Evaluating for $g(x)=x$ we obtain the standard definition of the expected value. How does this solve our problem? Well, if we can formulate our statistics of interest as functions over our RV, then we can randomly sample the RV and *evaluate* the function over those samples, and take the average to estimate the statistic. Note that this is different than using observational data to generate sample estimates of population statistics, since *KL Divergence is a constant, not an RV$, and sample-wise estimates are much less stable due to the need to estimate the distributions themselves. The main difference in methods is the difference in assumptions and tools we have access to.

How do we actually go from the definition of KL-divergence to a usable monte carlo estimate? Let's look at the (only) two pieces of the LOTUS. Specifically $g(x)$ and $\int {\cdot\, f(x)dx}$. Integrating over the distribution pdf is equivalent to sampling repeatedly and taking the average of the integrand's value at each point. Thus we need only get our formula into a similar shape. In the definition of KL-divergence, $P,Q$ are the pdfs of their respective distributions, and could be written as $f_P, f_Q$. This makes it quite easy to take $g(x)=\operatorname{ln}(\frac{P(x)}{Q(x)})$ to satisfy 

$$
\begin{equation}
\begin{split}

D_{KL}(P || Q) &= \int{P(x)\operatorname{ln}(\frac{P(x)}{Q(x)})dx} \\
&= \int{P(x)g(x)dx} \\
&= \mathbb{E}_{P}[g(X)]
\end{split}
\end{equation}
$$

#### Monte Carlo Hypothesis Tests

Let's combine what we've talked about so far. We have learned a lot about hypothesis tests, and their theoretical basis. We've learned about numerical methods, and how they allow us to avoid needing analytical answers to hard questions. Now, we will combine them. What if you want to employ a hypothesis test that you suspect will be effective, but is incredibly difficult (or outright impossible) to solve analytically? How can we utilize numerical methods to help us? Well, this is where simulation comes in handy.

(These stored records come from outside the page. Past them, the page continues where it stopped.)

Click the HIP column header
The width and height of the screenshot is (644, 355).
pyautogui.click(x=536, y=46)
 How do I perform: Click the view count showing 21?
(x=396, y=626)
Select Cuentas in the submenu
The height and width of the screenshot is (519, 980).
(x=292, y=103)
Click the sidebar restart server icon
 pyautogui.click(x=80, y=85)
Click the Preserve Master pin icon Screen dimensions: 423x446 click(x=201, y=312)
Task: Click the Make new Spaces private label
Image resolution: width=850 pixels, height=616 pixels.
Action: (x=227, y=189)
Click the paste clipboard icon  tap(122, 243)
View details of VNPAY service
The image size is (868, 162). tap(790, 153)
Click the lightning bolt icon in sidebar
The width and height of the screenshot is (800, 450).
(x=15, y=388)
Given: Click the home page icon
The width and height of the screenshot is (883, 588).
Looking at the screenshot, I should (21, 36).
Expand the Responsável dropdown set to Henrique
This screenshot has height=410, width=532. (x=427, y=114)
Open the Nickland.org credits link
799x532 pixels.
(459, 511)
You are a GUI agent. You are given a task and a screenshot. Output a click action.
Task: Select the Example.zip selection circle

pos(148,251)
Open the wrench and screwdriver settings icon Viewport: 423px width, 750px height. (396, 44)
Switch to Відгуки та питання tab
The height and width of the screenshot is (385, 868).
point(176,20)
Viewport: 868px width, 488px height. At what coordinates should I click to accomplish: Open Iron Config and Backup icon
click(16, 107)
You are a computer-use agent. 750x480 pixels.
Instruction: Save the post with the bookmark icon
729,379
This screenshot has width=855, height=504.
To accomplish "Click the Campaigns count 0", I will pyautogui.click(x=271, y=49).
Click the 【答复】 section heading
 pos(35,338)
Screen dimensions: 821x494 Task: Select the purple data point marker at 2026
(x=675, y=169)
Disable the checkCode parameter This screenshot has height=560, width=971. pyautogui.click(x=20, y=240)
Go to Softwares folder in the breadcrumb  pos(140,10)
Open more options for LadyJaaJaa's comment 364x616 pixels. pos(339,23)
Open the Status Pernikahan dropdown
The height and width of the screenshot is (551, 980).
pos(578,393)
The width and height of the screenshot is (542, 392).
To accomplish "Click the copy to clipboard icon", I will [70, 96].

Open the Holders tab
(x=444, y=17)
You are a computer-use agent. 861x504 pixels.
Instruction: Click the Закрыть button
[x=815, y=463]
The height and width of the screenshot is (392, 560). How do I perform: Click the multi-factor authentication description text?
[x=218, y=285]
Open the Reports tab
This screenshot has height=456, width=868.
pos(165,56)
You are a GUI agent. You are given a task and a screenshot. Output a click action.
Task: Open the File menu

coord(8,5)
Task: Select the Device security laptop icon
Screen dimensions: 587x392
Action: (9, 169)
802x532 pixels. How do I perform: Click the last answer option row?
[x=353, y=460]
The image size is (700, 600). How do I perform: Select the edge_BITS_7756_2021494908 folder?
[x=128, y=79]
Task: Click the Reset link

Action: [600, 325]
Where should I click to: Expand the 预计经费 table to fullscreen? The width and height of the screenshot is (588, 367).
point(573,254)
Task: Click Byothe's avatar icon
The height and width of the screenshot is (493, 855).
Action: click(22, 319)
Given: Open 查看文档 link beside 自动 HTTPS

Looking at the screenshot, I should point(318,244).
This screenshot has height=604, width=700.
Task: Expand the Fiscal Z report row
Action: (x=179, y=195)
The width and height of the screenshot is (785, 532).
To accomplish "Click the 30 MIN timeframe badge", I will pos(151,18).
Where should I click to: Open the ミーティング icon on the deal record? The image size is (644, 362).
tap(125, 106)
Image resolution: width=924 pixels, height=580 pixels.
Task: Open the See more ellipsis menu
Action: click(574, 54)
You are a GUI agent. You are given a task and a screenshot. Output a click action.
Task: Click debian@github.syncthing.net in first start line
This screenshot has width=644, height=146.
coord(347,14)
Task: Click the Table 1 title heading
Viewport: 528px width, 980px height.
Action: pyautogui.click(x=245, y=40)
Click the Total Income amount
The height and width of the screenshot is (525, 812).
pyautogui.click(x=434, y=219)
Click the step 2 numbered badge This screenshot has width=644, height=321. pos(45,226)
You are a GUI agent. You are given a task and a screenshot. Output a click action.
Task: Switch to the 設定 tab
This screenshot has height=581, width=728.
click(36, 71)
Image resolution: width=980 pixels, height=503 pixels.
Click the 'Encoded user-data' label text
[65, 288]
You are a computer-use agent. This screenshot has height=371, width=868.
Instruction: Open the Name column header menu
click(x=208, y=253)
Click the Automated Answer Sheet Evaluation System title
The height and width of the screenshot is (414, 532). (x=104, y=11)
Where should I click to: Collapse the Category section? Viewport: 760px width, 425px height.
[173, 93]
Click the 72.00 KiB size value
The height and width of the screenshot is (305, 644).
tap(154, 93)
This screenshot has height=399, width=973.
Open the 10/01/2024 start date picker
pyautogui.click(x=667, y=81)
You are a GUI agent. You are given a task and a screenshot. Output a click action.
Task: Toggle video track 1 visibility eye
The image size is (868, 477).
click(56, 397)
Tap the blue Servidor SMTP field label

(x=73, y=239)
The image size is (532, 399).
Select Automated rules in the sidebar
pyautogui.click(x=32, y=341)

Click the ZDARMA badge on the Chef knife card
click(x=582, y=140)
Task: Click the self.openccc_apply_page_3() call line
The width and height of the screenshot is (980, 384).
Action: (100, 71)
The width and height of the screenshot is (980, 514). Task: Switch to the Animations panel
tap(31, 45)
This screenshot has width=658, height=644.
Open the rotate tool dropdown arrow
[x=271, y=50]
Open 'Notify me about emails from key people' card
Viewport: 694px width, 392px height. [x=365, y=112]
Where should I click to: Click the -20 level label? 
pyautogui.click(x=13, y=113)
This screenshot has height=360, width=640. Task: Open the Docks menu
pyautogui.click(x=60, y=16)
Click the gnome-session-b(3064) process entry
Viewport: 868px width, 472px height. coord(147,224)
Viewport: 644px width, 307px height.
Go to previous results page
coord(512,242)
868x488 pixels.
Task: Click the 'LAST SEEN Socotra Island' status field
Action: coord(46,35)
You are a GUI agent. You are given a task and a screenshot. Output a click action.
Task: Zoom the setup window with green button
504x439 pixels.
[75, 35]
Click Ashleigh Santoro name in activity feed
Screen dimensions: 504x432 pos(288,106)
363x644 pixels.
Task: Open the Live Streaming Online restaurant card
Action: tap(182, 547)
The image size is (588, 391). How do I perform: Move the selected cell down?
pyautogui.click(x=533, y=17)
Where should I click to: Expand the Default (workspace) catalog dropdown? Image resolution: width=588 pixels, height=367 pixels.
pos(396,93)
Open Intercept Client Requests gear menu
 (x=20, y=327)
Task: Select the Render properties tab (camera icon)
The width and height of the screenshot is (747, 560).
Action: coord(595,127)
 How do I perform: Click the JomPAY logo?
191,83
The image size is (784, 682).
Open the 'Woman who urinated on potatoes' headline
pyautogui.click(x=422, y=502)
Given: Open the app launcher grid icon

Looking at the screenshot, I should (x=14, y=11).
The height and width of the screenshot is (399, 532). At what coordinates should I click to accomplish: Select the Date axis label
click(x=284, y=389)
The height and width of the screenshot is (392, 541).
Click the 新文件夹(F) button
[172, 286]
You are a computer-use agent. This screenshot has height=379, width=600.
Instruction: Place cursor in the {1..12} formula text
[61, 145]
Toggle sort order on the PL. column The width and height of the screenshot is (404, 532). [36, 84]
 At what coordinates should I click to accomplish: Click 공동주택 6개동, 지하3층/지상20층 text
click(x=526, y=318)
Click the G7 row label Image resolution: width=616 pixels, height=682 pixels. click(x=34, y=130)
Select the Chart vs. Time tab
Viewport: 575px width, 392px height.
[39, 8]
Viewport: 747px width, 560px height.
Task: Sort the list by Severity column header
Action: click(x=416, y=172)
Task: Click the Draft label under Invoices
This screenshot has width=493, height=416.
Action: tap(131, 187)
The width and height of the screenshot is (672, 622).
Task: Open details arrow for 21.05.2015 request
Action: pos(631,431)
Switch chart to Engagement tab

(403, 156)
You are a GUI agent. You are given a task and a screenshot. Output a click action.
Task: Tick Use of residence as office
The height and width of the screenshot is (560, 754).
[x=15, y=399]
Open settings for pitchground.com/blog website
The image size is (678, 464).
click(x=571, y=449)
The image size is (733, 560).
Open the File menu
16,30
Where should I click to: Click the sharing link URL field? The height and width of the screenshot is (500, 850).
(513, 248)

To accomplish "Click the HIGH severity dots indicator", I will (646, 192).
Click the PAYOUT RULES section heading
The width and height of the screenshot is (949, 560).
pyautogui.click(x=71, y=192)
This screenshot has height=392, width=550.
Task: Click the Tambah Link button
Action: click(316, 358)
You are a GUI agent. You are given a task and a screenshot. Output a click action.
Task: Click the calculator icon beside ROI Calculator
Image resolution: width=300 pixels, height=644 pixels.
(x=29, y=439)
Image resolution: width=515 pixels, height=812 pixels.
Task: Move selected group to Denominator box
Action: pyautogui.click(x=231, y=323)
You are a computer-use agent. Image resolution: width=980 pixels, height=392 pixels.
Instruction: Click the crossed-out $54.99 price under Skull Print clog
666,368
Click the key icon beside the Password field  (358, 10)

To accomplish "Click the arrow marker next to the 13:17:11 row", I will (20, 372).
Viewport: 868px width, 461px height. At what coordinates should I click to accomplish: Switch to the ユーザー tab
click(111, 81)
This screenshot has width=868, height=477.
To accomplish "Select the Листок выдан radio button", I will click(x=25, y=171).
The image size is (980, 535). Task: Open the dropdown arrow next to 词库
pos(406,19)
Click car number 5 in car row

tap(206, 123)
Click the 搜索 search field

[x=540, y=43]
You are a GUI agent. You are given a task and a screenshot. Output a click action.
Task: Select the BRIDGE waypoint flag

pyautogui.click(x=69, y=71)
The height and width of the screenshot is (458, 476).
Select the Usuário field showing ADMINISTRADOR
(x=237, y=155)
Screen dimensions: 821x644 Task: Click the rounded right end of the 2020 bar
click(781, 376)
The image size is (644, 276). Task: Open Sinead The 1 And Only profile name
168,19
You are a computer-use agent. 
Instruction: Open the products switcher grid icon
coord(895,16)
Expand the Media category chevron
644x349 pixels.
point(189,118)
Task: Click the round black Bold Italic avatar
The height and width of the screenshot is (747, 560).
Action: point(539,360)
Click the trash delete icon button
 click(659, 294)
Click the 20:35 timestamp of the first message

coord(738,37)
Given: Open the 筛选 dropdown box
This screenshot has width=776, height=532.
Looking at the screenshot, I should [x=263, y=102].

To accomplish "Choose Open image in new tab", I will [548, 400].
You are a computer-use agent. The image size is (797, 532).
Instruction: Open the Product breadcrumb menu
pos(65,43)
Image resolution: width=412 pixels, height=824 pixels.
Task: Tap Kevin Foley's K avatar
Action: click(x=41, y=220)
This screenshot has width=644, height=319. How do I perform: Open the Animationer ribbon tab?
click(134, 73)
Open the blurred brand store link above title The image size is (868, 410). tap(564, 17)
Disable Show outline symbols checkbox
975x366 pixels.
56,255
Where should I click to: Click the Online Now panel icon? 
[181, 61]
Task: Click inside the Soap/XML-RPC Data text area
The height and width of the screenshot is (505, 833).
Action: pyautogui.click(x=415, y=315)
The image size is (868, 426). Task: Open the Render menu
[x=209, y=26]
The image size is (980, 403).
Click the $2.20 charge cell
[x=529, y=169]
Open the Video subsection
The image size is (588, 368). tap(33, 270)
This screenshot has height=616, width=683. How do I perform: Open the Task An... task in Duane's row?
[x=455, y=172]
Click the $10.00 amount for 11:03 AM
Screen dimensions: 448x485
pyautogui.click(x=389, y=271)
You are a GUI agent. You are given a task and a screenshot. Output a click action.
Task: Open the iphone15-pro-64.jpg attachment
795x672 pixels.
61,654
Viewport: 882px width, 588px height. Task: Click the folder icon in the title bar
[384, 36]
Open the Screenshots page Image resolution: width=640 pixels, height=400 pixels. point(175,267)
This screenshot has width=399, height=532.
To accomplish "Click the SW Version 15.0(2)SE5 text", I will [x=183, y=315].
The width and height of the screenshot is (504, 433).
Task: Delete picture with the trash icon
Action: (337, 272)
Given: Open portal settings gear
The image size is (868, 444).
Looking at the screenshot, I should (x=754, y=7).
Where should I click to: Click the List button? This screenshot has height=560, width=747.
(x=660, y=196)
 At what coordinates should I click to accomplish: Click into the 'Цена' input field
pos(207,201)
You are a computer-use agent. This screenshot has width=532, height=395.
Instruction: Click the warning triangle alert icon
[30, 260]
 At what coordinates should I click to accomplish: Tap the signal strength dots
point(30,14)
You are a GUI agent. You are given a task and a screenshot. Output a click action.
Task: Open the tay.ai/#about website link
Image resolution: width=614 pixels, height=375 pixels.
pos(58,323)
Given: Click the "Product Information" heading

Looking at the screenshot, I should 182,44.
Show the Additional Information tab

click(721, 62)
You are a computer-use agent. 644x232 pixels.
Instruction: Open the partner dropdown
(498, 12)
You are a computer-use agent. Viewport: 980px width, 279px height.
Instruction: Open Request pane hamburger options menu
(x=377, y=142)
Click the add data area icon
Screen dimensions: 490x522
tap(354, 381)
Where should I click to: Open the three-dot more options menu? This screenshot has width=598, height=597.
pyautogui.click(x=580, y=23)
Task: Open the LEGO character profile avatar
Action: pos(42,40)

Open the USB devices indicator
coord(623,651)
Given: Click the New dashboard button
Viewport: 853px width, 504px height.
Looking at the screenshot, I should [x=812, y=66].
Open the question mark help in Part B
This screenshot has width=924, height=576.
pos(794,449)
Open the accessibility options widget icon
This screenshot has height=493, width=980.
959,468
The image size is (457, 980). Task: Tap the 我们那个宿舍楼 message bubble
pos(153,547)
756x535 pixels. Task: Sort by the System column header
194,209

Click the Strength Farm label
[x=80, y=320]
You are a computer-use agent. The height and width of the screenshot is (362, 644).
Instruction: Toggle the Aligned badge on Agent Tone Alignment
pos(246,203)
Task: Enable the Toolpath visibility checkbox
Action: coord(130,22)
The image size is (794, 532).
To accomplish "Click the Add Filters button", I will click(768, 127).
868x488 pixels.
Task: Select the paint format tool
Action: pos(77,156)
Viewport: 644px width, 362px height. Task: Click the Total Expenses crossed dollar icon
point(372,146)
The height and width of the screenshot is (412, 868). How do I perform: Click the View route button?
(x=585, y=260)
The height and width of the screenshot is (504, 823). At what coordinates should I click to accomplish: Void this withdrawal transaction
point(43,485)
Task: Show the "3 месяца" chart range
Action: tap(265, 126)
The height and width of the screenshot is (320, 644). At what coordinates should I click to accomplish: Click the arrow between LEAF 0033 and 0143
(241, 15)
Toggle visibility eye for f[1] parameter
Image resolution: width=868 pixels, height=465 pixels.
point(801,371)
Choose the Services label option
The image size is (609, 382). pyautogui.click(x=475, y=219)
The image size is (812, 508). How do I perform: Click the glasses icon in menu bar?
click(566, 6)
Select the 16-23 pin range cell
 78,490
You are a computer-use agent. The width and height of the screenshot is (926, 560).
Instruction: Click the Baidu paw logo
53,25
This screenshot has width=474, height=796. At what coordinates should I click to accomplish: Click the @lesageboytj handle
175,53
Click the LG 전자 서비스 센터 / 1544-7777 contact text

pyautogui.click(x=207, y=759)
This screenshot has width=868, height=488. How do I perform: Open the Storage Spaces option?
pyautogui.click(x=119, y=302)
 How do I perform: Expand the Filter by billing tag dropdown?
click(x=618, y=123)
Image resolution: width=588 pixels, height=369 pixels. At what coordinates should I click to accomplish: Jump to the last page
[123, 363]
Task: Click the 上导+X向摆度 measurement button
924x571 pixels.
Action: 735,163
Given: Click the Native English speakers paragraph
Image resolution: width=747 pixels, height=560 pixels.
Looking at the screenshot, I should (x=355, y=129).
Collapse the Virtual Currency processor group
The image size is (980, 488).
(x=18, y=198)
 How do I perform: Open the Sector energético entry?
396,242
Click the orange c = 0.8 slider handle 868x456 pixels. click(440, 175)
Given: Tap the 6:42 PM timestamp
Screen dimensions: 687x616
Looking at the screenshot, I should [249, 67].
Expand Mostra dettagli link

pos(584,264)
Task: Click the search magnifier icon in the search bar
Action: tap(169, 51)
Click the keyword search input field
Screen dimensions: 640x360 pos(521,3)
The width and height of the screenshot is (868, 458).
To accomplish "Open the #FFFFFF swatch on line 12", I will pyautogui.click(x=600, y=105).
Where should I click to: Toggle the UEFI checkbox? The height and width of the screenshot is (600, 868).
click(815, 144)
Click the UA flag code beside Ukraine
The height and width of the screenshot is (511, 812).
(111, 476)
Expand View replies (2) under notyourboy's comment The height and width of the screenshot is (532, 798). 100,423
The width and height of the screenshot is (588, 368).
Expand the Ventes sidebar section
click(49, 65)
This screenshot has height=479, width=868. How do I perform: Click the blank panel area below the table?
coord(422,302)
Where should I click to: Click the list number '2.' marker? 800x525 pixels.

Starting with a *simple* complicated case, let's consider a sequence of coin tosses. The null hypothesis is that the sequence of coin tosses was generated by a coin with probability $\theta$ of landing on Heads, and consequently $1-\theta$ of landing on Tails. How do we test this hypothesis? How can we make it robust to antagonistic data samples?